__Requirement__
Take the lines starting with the one containing "Given: Toggle the informational legend series" and going on through the one containing "Action: click(644, 35)", and write out only those lines again with "legend" swapped for "key" and everything else unchanged.

__Exercise input__
* * * * * * * * *

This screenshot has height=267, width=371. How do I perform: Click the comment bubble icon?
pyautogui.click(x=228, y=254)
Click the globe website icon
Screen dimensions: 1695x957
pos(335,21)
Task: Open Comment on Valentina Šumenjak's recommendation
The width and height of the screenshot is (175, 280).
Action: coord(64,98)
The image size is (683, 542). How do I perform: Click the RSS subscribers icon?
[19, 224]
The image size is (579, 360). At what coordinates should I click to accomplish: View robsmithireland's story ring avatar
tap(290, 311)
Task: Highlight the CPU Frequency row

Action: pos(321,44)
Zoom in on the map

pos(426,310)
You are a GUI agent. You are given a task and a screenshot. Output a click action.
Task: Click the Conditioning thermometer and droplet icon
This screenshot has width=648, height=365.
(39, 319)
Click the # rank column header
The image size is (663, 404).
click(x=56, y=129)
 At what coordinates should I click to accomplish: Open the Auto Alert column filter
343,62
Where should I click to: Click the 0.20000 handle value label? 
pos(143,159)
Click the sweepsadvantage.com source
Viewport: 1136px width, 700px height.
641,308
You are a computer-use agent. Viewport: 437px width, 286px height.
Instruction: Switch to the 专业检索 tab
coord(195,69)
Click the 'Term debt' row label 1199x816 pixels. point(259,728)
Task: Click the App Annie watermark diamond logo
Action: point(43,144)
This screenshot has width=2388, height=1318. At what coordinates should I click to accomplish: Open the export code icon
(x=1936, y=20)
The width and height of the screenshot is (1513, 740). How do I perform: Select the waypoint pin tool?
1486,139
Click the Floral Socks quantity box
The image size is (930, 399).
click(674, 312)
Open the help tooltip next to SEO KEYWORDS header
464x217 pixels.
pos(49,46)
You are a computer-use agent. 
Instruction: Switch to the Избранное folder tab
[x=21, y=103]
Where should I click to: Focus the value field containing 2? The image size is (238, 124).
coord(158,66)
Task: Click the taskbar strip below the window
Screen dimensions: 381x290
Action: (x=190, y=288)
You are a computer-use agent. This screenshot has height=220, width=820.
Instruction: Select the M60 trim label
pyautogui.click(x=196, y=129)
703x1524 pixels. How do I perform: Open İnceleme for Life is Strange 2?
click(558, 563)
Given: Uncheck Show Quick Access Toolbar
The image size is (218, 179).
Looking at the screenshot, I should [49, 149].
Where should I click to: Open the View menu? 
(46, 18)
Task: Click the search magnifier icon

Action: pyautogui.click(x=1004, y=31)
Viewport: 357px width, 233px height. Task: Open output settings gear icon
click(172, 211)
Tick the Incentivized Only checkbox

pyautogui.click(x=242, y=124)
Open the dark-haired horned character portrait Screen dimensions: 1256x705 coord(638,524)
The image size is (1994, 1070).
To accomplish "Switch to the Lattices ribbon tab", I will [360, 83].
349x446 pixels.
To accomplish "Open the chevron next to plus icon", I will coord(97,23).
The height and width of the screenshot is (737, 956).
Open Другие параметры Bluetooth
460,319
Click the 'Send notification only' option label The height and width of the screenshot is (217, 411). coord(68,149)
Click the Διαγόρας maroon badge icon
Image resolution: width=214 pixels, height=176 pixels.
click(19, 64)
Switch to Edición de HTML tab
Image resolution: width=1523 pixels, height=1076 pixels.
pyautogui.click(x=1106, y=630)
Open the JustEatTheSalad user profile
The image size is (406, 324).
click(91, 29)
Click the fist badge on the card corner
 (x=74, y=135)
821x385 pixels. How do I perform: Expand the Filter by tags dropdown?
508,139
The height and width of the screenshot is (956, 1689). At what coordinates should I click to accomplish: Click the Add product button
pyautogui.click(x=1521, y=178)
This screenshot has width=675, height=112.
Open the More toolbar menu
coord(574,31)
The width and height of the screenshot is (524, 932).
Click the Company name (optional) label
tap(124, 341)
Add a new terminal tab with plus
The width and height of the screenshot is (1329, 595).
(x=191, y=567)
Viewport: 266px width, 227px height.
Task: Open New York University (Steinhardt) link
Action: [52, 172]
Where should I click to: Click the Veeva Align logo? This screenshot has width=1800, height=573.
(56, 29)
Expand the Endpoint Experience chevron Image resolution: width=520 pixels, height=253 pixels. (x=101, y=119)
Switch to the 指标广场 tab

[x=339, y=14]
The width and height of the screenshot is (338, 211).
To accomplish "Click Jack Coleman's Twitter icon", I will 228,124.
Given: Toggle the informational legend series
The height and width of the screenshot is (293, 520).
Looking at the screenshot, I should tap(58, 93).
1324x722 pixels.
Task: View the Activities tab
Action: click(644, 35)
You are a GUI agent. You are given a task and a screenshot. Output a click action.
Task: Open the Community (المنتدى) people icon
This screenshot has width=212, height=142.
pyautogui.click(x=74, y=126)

* * * * * * * * *

__Solution to this task__
Given: Toggle the informational key series
The height and width of the screenshot is (293, 520).
Looking at the screenshot, I should tap(58, 93).
1324x722 pixels.
Task: View the Activities tab
Action: click(644, 35)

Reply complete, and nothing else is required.